__WHAT YOU WILL DO__
From the first line of the data through the line containing "Task: Click the 'int tmp = arr[i];' line", return each line exactly.

·····

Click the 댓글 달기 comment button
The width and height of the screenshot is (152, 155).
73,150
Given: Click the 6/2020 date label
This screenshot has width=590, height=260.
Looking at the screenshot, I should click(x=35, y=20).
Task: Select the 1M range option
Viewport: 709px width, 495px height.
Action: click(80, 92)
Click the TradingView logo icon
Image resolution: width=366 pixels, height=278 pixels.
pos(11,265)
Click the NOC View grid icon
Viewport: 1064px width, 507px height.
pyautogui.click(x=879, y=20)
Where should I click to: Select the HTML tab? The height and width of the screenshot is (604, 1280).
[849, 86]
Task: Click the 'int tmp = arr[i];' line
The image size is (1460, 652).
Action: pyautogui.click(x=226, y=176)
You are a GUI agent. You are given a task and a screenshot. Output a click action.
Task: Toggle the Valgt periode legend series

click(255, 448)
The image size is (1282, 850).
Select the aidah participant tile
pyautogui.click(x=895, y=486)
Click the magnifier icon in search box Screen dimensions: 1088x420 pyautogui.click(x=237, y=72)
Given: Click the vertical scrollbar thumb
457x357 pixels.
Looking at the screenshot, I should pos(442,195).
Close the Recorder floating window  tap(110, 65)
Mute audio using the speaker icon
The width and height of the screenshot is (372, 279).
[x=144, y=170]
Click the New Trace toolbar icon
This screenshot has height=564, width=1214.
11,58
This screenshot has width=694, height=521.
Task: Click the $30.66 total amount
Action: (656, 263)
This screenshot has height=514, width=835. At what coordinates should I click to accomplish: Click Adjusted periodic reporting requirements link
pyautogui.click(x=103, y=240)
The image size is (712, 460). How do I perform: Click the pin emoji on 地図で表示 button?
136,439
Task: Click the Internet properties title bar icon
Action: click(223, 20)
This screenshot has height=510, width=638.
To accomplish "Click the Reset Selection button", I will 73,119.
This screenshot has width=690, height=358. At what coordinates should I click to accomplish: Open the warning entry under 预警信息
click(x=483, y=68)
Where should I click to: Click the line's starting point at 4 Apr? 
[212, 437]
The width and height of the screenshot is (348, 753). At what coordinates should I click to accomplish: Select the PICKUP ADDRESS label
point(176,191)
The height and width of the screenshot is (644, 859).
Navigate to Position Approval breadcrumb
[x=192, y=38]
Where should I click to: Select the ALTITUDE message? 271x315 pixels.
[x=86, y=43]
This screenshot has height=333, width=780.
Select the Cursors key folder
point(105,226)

·····

__TASK RESPONSE__
Click the 댓글 달기 comment button
The width and height of the screenshot is (152, 155).
73,150
Given: Click the 6/2020 date label
This screenshot has width=590, height=260.
Looking at the screenshot, I should click(x=35, y=20).
Task: Select the 1M range option
Viewport: 709px width, 495px height.
Action: click(80, 92)
Click the TradingView logo icon
Image resolution: width=366 pixels, height=278 pixels.
pos(11,265)
Click the NOC View grid icon
Viewport: 1064px width, 507px height.
pyautogui.click(x=879, y=20)
Where should I click to: Select the HTML tab? The height and width of the screenshot is (604, 1280).
[849, 86]
Task: Click the 'int tmp = arr[i];' line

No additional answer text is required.